# SXK Bantam Bakkie, um I mean Box - mini Billet Box



## Spyro (23/3/19)

Have you seen this? Have you heard about this? Where can I get this? It's made by SXK. It's magnificent.

Reactions: Like 3 | Agree 1 | Winner 1 | Funny 3


----------



## zadiac (23/3/19)

That's it. I'm calling it Bantam Bakkie. Done.

Reactions: Like 2 | Agree 1 | Funny 4


----------



## lesvaches (23/3/19)

$66 a little steep.

https://www.3fvape.com/mod-kit/3685...m-1-x-18350.html?search_query=sxk&results=602

Reactions: Agree 2


----------



## lesvaches (23/3/19)

is it just me or does that look 3d printed?

Reactions: Like 1


----------



## CaliGuy (23/3/19)

Mini vape gear is so 2019, don’t think $66 is a bad price. They can take my money!

Reactions: Like 1 | Agree 1 | Funny 1


----------



## Adephi (23/3/19)

We started talking about this in the SXK BB thread.

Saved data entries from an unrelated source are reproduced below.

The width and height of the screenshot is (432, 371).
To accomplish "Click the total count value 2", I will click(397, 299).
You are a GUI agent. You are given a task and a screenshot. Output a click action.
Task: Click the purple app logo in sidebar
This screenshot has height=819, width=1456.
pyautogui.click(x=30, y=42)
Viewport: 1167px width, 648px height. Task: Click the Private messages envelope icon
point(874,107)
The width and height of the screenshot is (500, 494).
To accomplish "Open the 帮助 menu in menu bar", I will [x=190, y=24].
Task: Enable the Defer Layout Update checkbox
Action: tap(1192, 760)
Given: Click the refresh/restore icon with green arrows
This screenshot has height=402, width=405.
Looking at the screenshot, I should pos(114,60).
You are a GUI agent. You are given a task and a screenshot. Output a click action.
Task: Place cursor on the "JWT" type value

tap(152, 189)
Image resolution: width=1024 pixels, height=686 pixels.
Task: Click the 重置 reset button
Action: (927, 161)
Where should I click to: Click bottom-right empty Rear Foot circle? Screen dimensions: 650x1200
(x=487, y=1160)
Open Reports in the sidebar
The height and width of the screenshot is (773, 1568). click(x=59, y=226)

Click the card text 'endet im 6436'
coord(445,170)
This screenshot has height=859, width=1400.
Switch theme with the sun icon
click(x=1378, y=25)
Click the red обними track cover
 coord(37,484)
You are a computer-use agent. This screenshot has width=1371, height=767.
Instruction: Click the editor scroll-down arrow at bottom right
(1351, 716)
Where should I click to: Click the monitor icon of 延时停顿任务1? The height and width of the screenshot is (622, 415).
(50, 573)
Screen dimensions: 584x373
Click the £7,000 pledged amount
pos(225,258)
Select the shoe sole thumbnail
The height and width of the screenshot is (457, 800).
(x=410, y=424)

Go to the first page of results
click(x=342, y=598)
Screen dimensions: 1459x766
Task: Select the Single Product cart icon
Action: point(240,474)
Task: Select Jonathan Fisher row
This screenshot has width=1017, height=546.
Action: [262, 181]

I received a response from SXK this morning. Looks like 3fvape got a cheaper price.

Reactions: Informative 2


----------



## zadiac (23/3/19)

Mmmm.......someone is unhappy with my statement

Reactions: Funny 2


----------



## Hakhan (23/3/19)

lesvaches said:


> $66 a little steep.
> 
> https://www.3fvape.com/mod-kit/3685...m-1-x-18350.html?search_query=sxk&results=602


looks like they have removed this. link is not working.

Reactions: Agree 1


----------



## Jengz (23/3/19)

This looks very similar or possibly a clone of a mod by limelight which Todd posted a few days ago on Instagram. 

Little fifty-50

Reactions: Like 2


----------



## Spyro (24/3/19)

Jengz said:


> This looks very similar or possibly a clone of a mod by limelight which Todd posted a few days ago on Instagram.
> 
> Little fifty-50
> View attachment 161462


Not at all wild on the ultem though. 
Prefer the SXK

Reactions: Like 1


----------



## Dela Rey Steyn (31/5/19)

@Spyro , Get hold of @Richio 

https://blckvapour.co.za/collections/just-landed/products/sxk-bantam-box-30w

Reactions: Winner 4


----------



## lesvaches (31/5/19)

Dela Rey Steyn said:


> @Spyro , Get hold of @Richio
> 
> https://blckvapour.co.za/collections/just-landed/products/sxk-bantam-box-30w
> 
> View attachment 167910


lol, i was about to post this

Reactions: Funny 1


----------



## Dela Rey Steyn (31/5/19)



Reactions: Funny 4


----------



## Hakhan (31/5/19)

Dela Rey Steyn said:


> @Spyro , Get hold of @Richio
> 
> https://blckvapour.co.za/collections/just-landed/products/sxk-bantam-box-30w
> 
> View attachment 167910


damn was expecting it to be around 1k. will stick with my BB.

Reactions: Like 1


----------